I don't think 800 residue proteins are encouraged. The public fragments generator on Robetta quits at 400. Anything that large is probably made of multiple domains - perhaps they can be folded individually? I'm not aware of any Rosetta papers that mention folding something that large, but if there are, we can try to contact those developers directly.
The protein I am working with is a Tbx protein that contains a T-Box domain, which is highly conserved. However, other than the T-box domain, there are no other identified domains in the protein that I am working with. In fact, the SS predictions that I have from psipred and sam show coils for all parts of protein except for T-box domain.
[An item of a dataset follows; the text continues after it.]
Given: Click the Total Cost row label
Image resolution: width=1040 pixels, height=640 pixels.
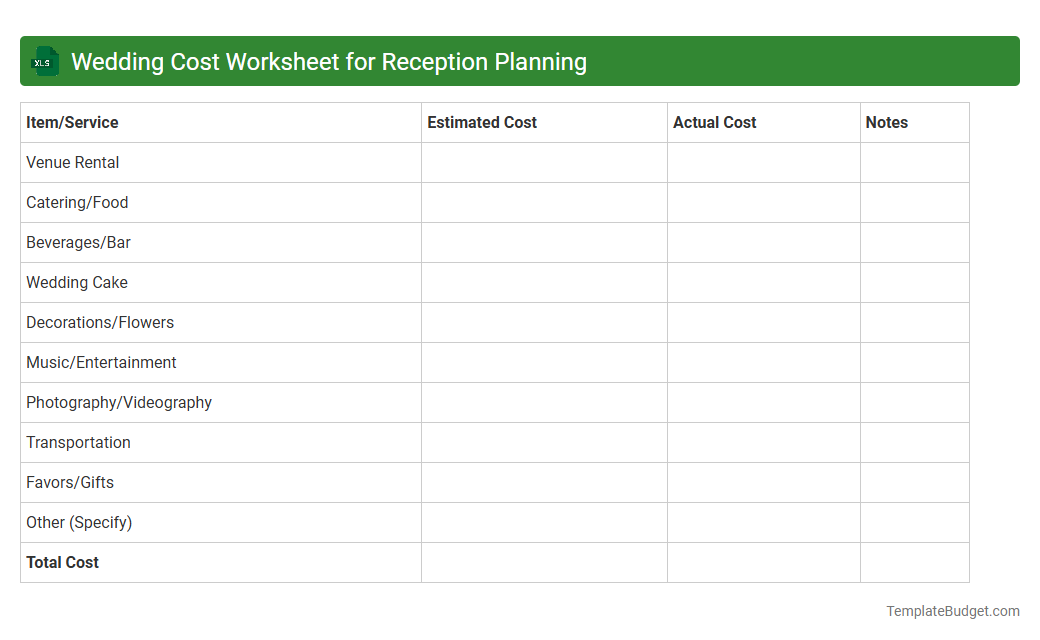Looking at the screenshot, I should click(62, 562).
From about 100-300 AA is the T-Box domain and the rest do not have any kind of homology. I am not quite sure how to approach this problem.
I am interested in using Rosetta because when we replace the gene Tbx6 (formerly tbx24) in zebrafish with that of the mouse, it appears to work perfectly fine even though the only conserved area is the T-box domain (mouse Tbx6 is about 400AA and zebrafish Tbx6 is about 800AA). It would be interesting to see the tertiary structure of both proteins to try and identify similarities.
I don't think anyone, Rosetta included, has a protein folding algorithm that can handle hundreds of contiguous residues with no secondary structure.
Is there even evidence that those parts of the protein adopt a stable fold at all?
There is some code under development meant to handle disordered regions but I don't think it will scale to this.
Our lab does not deal with figuring out the protein structures, so no we have no evidence that these parts fold at all. We are interested in which part of the tbx6 protein is required for it to behave normally, and we are exploring this idea by created truncated versions of the protein. Since it is a blind search, I was hoping to use Rosetta to get some kind of information that may guide in the search.
What is the realistic upper limit of protein size that can be folded in Rosetta?
My impression is that 100 is a soft cap and 200 is as far as anyone takes seriously. I'm not an ab initio person, nor is my lab, so I may be wrong. If you look through CASP history that's roughly what you'll see.
I am pretty sure that the fragment generator uses a few SS prediction algorithms to make its fragments for a given sequence...
Have you tried doing homology modeling first? Are there parts of your protein that are homologous to other domains? Do you have any experimental info you could use for constraints? There are domain assembly type applications floating around...The only one I've used is RosettaRemodel, which didn't make it into the 3.4 unfortunately...
The fragment generator takes SS prediction files as inputs - the hardest part of using it is getting its inputs all in order so it works correctly. The infamous make_fragments.pl is..challenging to use...because it has so many external dependencies on SS prediction programs.